**Your goal**
In your copy of the data, keep every word exact and include no pictures.
------ Exercise inputs
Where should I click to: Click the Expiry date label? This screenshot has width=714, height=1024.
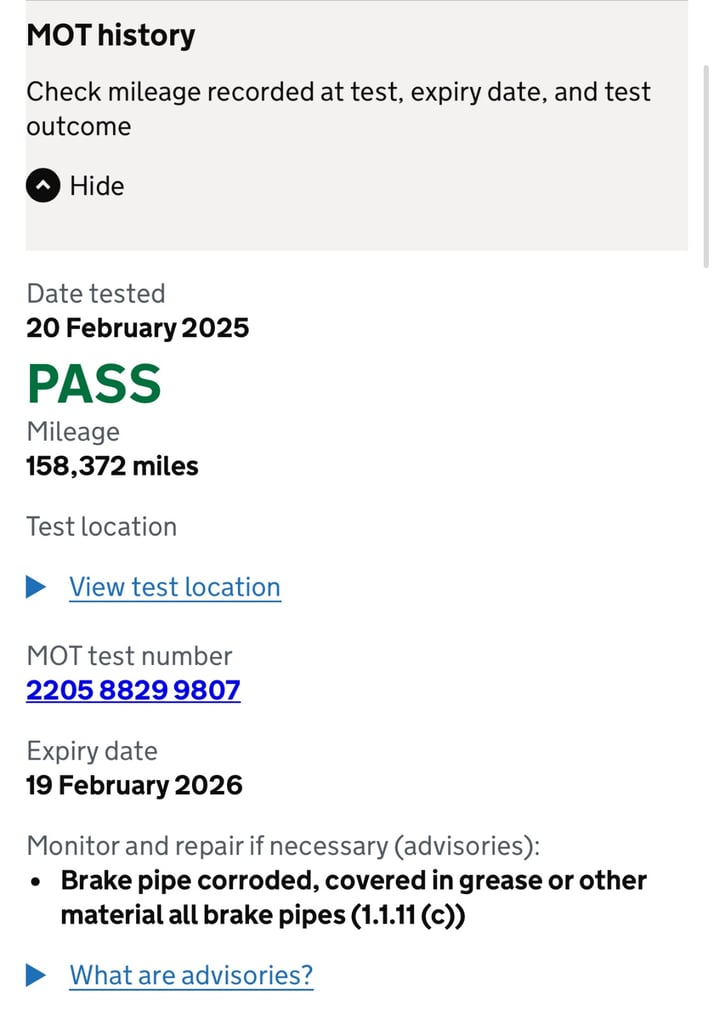point(91,752)
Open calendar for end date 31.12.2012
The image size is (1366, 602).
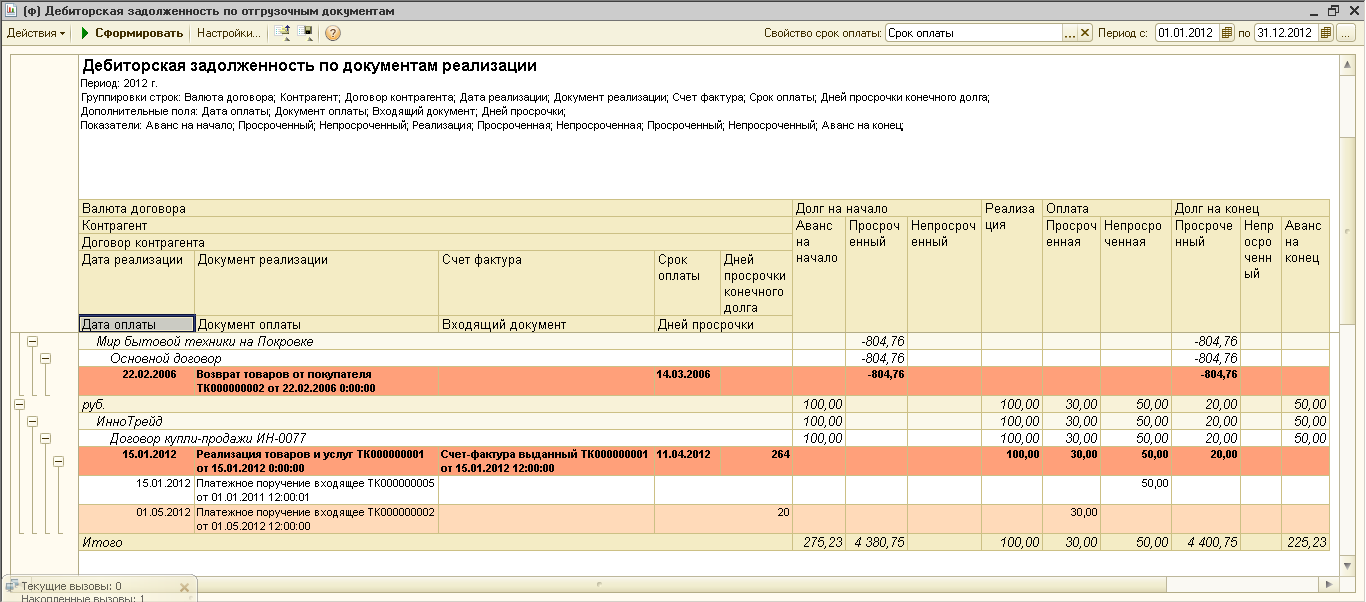(1326, 33)
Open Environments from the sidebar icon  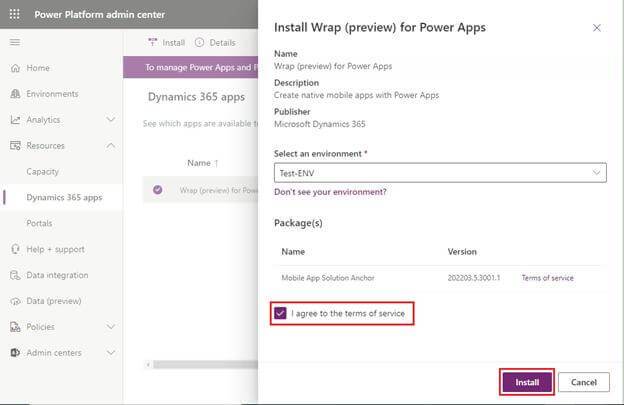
------------
**Result of this task**
Where should I click to: Click the Expiry date label? This screenshot has width=714, height=1024.
point(91,752)
Open calendar for end date 31.12.2012
The image size is (1366, 602).
(1326, 33)
Open Environments from the sidebar icon  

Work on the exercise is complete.